Il punto debole sono però le coperture per due ragioni.
La prima è che con tutta evidenza è ai sette miliardi e mezzo necessari da qui fino alla fine dell’anno per coprire il costo dello shock fiscale, non si arriva con i tre racimolati da Cottarelli: ridiventa, dunque, necessario convincere le istituzioni comunitarie della necessità di investire nelle quotidianità delle persone e nelle scuole, il risparmio generato per il fatto di essere riusciti a domare il mostro dello spread e del patto di stabilità. La conseguenza è il rallentamento che Renzi ha dovuto accettare ieri nella concreta realizzazione delle proposte.

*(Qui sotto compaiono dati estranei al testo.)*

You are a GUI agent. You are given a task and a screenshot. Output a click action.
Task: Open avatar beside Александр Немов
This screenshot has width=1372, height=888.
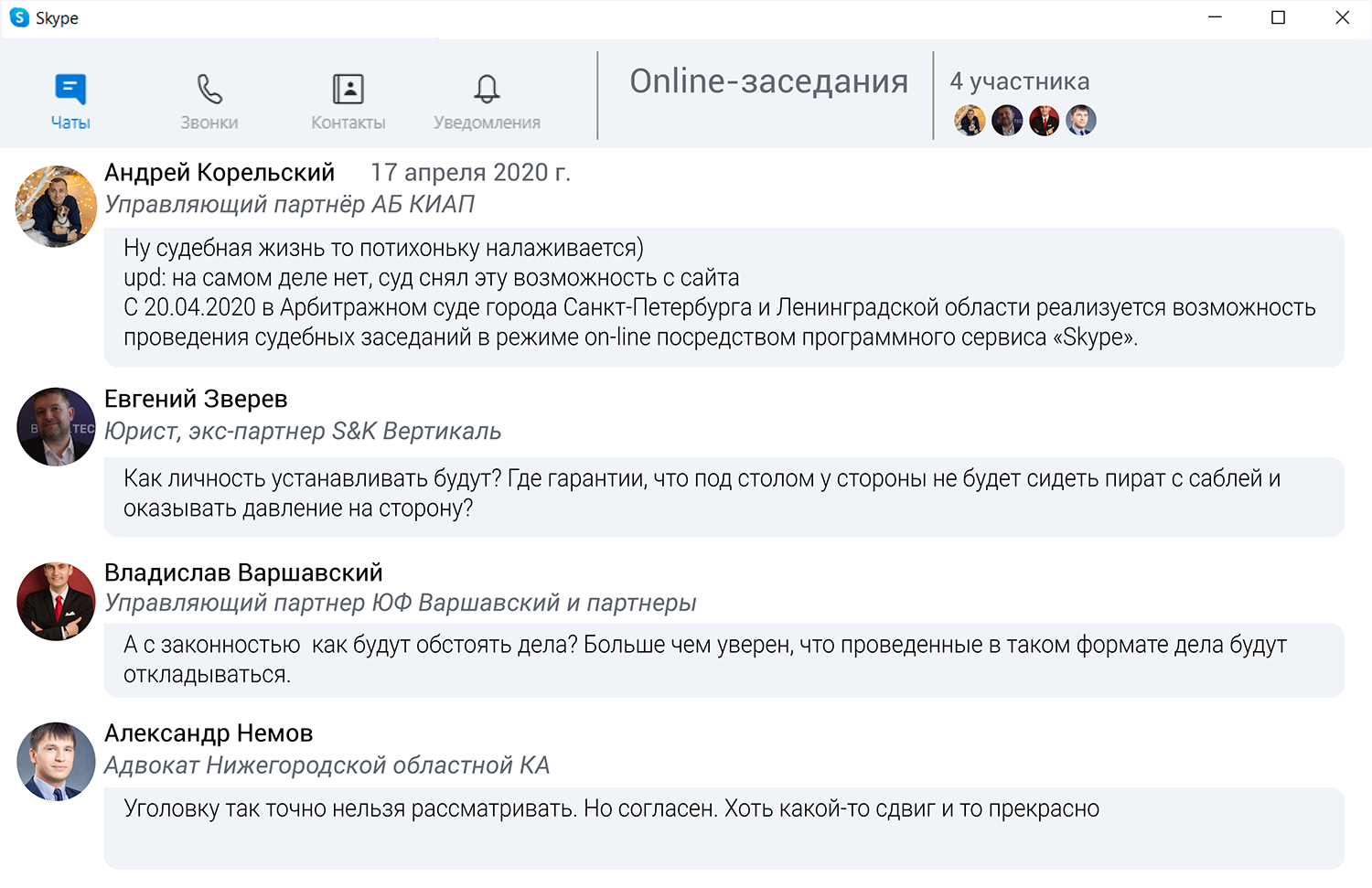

Ma la seconda è che continuano a mancare gli strumenti che consentano di rendere il processo di revisione della spesa strutturale. Va bene intervenire sugli enti inutili, anche se non c’è solo il CNEL e quasi tutti potrebbero essere messi in discussione senza revisioni costituzionali; è urgente continuare a tagliare i costi della politica soprattutto per recuperare credibilità; ed è sacrosanto intervenire sulle pensioni di importo più rilevante perché nonostante vent’anni di riforme continuiamo a spendere in previdenza tre volte e mezzo più di quello che spendiamo in educazione e cinque punti di PIL più della Germania; ed è ragionevole esentare da ulteriori tagli la cultura, drenandole risorse dalla difesa.
E tuttavia sull’abbassamento e, ancor più precisamente, la modifica della composizione della spesa pubblica, per avere la “svolta buona” dobbiamo soprattutto: avere una contabilità gestionale dello Stato in grado di identificare gli sprechi; rendere assolutamente obbligatoria la valutazione dei risultati ottenuti da chiunque spenda un EURO di risorse pubbliche; legare lo stipendio o l’andamento della carriera di qualsiasi dirigente ma anche dei suoi collaboratori all’ottenimento di quei risultati.
La conferenza stampa di ieri cambia verso, parla, finalmente, di cose concrete e crea aspettative. Per rendere quelle aspettative sostenibili, bisogna rendere il cambiamento permanente e irreversibile.